What is the Indigenous Peoples March?
On January 18, supporters of the Indigenous Peoples Movement planned to march together in Washington D.C, hoping to bring attention to issues of police brutality, corporate greed and government power (among others) affecting some indigenous nations, according to the group’s statement.
Recently, Native American communities have been severely impacted by decisions made by the current presidential administration. These decisions include the construction of the Dakota Pipeline, polluting water sources for the Standing Rock Sioux community in North Dakota, and the ongoing government shutdown, affecting Native Americans who are federal workers and rely on its funding.

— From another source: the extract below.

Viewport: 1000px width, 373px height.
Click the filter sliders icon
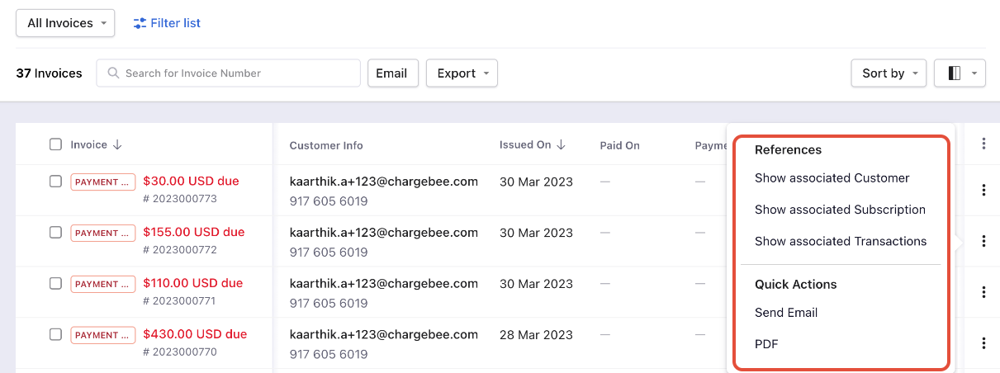click(140, 23)
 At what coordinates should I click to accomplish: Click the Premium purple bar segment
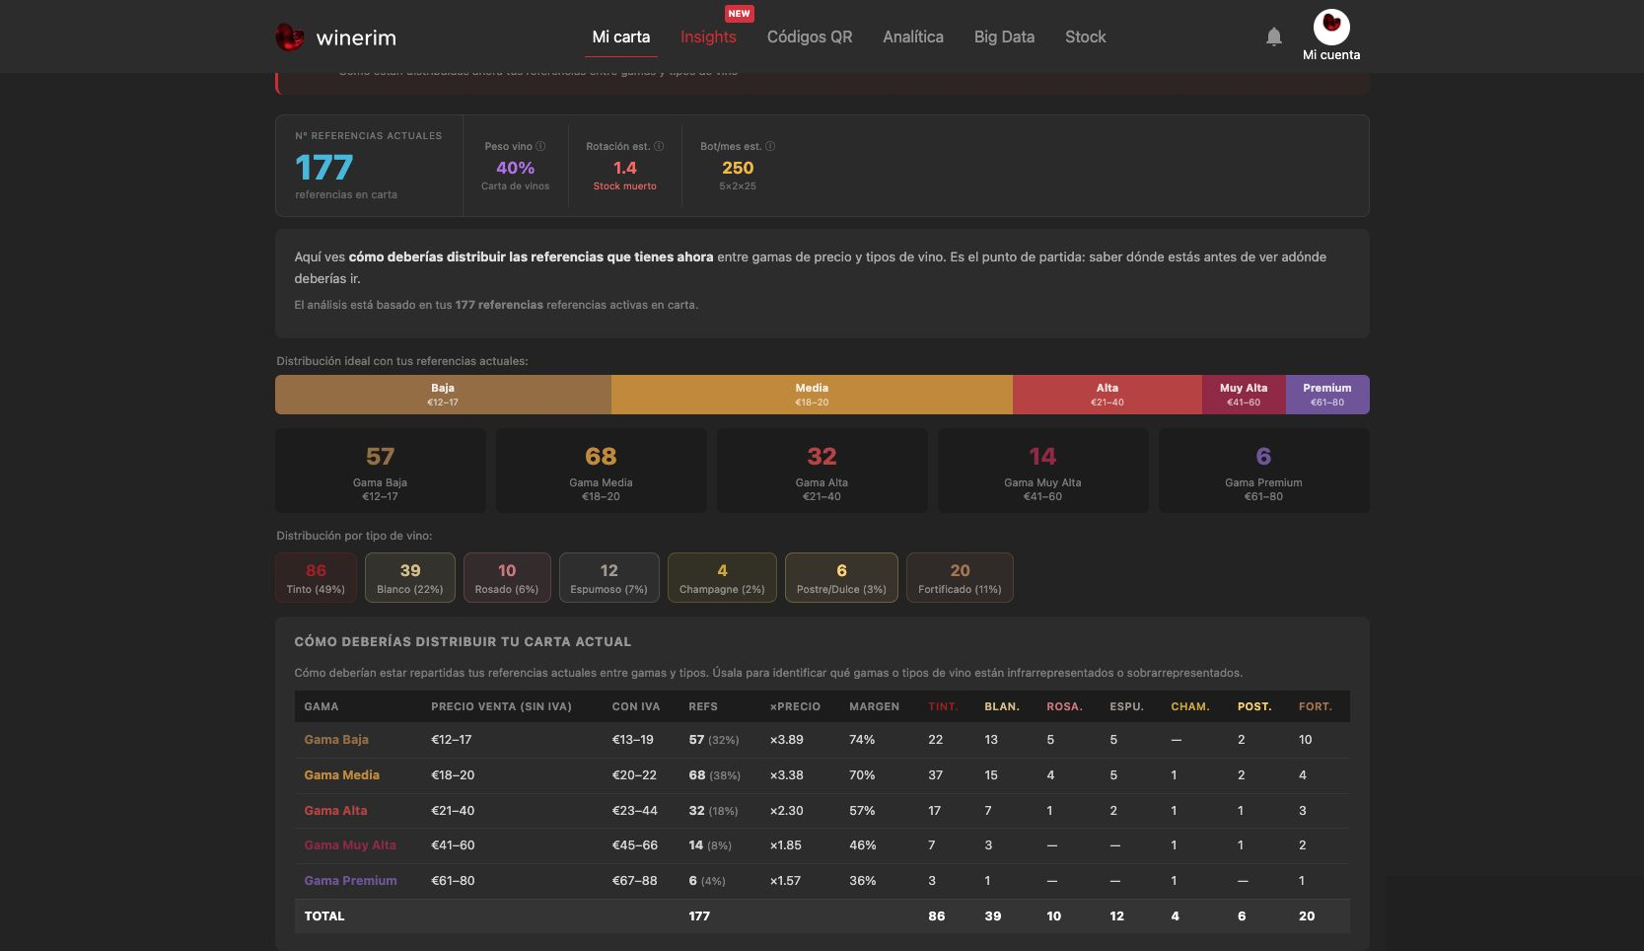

Currently, two Native American tribes are also suing the Trump administration over the approved construction of another pipeline, Keystone XL, that would cut through ancestral and sacred lands for the Fort Belknap Indian Community of Montana and the Rosebud Sioux Tribe of South Dakota.
The Indigenous Peoples March was planned for the same day as the March for Life rally—a pro-life organization.
What does this have to do with the U.S.-Mexico wall?
Within the context of the videos capturing the confrontation, it’s not obvious how this relates to the wall, but building a border would impact at least one Native American nation whose land would be cut in half.
Since 2006, the Tohono O’odham Nation, a nation that stretches from Arizona to Mexico, has been permitted to cross the border at three separate points. A wall would effectively stop their ability to pass back and forth.
“It would be as if I walked into your home and felt like your home was not safe, but I want to build a wall right smack in the middle of your home and let me divide your family,” Verlon Jose, a vice chairman of the Tohono O’odham Nation told NPR. “It is putting a blockage into our way of life, into things that we’ve been doing for hundreds and hundreds of years.”
How can I help?
If you’d like to help, you can donate directly to the Indigenous Peoples Movement on their webpage.
A scholarship fund has also been set up via GoFundMe on behalf of Nathan Phillips, the Native American man at the center of discussion. All proceeds will go to the American Indian College Fund, a charity that supports scholarships for Native Americans seeking higher education.